### EXCERPTED PASSAGE
Circular cablegram M93 LONDON, 22, May 1941, [2.55 a.m.] [1]

MOST SECRET

Following for the Prime Minister. [2]

NETHERLANDS EAST INDIES
Following further developments have now taken place since my
message of 29th April [3], regarding the question of a declaration
concerning the Netherlands East Indies.

(a) Mr. Hull [4] informed the Australian Minister in Washington
[5] on 28th April that, in the circumstances then prevailing in
Japan and the United States, the United States Government believed
that any more public declarations would do more harm than good,
but that they had and were taking every opportunity through
diplomatic channels to make it clear to the Japanese Government
that the latter would be unwise to believe the United States had
lost interest in events in the Pacific area.

(b) Mr. Hull informed His Majesty's Ambassador at Washington on
3rd May of his conversation at (a) and said that what he thought
would be most useful in the immediate future would be to arrange
for some further United States naval movements to take place.

Pending some such action, he did not feel that a declaration would
be of any real value, though he did not rule out the possibilities
of a declaration at a later stage, and he thought that if and when
such a proposal took shape, the declaration should be on parallel
lines and need not necessarily be made privately.

(c) M. Van Kleffens, the Netherlands Minister for Foreign Affairs,
in a farewell broadcast on leaving the Netherlands East Indies, on
6th May, while disclaiming all aggressive or challenging
intentions, promised a resolute reaction to any threat and
declared the willingness of the Dutch to fight if necessary and to
fight in alliance. He mentioned that the British Commander-in-
Chief of the Far East [6], whom he had recently met at Manila, had
indicated in a conversation with the press that a line running
from Singapore to Australia via the Netherlands East Indies must
be treated as one unit and M. Van Kleffens said that an attack
from outside on any point situated on this line must thus be
considered and dealt with as an attack on the whole line, and an
attack which concerned all affected parties alike. He concluded by
saying that something similar would also be felt by the British
Empire, and that all knew that America would give help to those
who showed themselves willing to assist in the struggle against
unprovoked aggression.

### EXERCISE DESCRIPTION
How does the 1941 cablegram on a declaration about the Netherlands East Indies continue after its final paragraph? Write the next part.

### ENTRIES
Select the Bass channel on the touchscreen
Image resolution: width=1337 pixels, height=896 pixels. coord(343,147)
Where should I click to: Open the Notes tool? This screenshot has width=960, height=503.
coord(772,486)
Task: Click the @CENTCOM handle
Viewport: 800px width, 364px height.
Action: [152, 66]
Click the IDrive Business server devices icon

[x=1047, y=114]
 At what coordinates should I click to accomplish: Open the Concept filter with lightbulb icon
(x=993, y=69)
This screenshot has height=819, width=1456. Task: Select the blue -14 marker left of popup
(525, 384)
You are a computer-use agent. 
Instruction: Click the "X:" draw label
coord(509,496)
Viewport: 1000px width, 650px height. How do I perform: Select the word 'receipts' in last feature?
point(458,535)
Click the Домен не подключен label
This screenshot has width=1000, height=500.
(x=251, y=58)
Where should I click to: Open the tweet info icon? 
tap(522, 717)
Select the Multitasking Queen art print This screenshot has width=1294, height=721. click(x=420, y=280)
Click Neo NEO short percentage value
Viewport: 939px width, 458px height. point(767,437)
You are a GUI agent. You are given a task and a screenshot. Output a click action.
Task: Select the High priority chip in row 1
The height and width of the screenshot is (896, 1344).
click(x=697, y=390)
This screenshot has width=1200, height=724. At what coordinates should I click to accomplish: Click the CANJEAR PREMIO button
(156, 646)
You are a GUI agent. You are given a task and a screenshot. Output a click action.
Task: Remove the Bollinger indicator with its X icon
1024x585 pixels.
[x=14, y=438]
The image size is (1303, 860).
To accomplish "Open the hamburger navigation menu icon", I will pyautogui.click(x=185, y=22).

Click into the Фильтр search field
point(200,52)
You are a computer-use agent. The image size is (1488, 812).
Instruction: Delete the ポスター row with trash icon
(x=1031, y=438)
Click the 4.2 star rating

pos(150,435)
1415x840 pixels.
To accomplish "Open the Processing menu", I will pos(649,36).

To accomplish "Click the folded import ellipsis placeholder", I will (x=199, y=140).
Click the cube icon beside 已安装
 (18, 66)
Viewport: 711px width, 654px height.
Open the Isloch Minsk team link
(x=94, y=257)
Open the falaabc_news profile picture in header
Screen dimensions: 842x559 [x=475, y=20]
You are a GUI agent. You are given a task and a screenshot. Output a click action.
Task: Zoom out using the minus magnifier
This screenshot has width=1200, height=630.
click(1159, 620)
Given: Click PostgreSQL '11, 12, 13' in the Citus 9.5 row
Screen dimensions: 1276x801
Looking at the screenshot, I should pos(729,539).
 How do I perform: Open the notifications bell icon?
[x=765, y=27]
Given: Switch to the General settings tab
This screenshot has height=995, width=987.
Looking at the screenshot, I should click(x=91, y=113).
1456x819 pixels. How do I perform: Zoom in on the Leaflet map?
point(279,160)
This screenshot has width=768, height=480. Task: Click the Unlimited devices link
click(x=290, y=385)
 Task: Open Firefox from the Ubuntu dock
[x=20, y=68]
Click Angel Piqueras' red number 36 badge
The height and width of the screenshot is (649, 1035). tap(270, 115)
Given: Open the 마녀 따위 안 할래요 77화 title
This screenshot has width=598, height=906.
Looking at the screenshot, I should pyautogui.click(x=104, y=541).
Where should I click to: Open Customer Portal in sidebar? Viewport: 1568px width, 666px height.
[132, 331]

### RESPONSE TO THE TASK
II In the meantime, the staff conference at Singapore with the
United States and the Netherlands participation has made
considerable progress. The Netherlands Government, however, have
drawn attention to the absence of any prior commitment or
understanding on our part, and while they are ready to ratify the
conclusions of the Singapore Conference, they would clearly
welcome an assurance that the plans drawn up at Singapore will, in
fact, be fulfilled on our side, should the Netherlands East Indies
be attacked.

III It may be argued that we should be running a risk by entering
into any commitment, since, in the event of war resulting from
Japanese aggression in the Netherlands East Indies, the whole of
our lines of communication from British territory in the Pacific
to the Middle East and the United Kingdom would be open to attack
by the Japanese navy, and, in the absence of United States
assistance, adequate forces could not be spared in the present
circumstances to counter this attack. On the other hand, the
Defence Committee of Cabinet, who have considered this question,
felt that it was most improbable that the United States would not
assist in the situation contemplated.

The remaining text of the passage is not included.